The European Central Bank is caught in the middle. It provided €1tn ($1.4tn) of emergency funding in December to avoid the collapse of the banking system. But it cannot force the politicians to accept the need for fiscal and political union to support monetary union.
Thus as the blog warned a year ago:
“The alternative (to agreement) is not the status quo, as too many politicians still hope. It is that the Eurozone could eventually break up, and in the process severely damage both the European Union and the wider global economy.”
This week’s news provided more evidence to support the blog’s fear that the global economy is close to recession:
• The German economy, Europe’s motor, saw negative growth in Q4
• US retail sales grew just 0.1% in December, despite good auto sales
• China’s auto sales fell in Q4, and house prices fell in 60 cities
Equally worrying is that many policymakers seem blind to the risks of recession. Germany’s Chancellor Merkel, for example, remarked as recently as August that “I don’t see anything which signals a recession in Germany”. Yet only a month later, growth had already stalled.

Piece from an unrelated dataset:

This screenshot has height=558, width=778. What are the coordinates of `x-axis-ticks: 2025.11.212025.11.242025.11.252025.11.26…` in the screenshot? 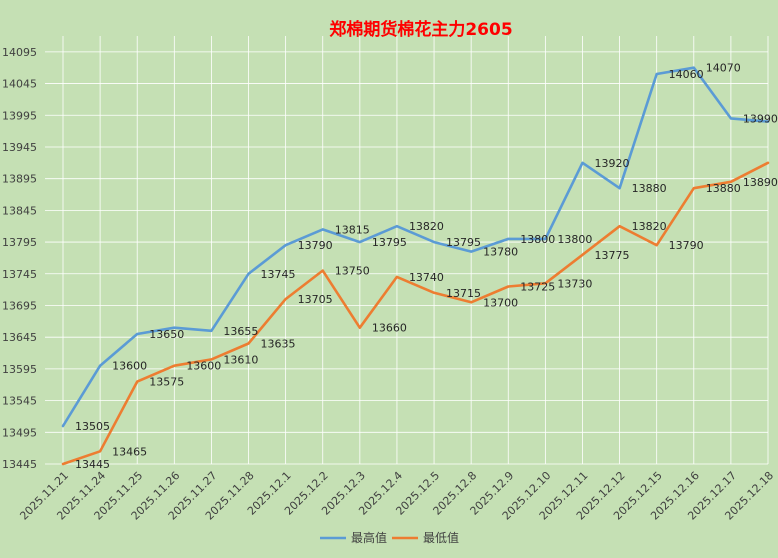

The reason for this myopia is probably fairly simple. The global economy grew more or less continuously during the 1982-2007 period, and so policymakers are making the fatal assumption that this is ‘normal’.
As a result, their wishful thinking is creating additional risks for the economy as we move into 2012:
• On the Downside lie the risks of a Eurozone break-up, a hard landing in China, and a further downturn in the US housing market
• None of these risks is minor from a chemical industry viewpoint. They all have destabilising potential, particularly in terms of political risk
• Protectionism would be a very strong possibility if any of these areas went seriously wrong
• On the Upside, policymakers might panic if these events occurred
• They might undertake further stimulus efforts, on a massive and perhaps co-ordinated scale
• In terms of scale, they might each do a minimum of $500bn, making $1.5trn in total
None of us can judge the likelihood of the above events. They are like leaving a series of banana skins at the top of the stairs, and wondering whether anyone will fall and break their leg as a result.
The best response is perhaps to continue with a Base Case scenario that is based on the arrival of recession. A Downside scenario would then reflect the risks above, just as would the Upside scenario.
It is all a very long way away from the comforting consistency of the Supercycle days. But to do nothing in the face of the banana skins around, could also prove to be wishful thinking as well.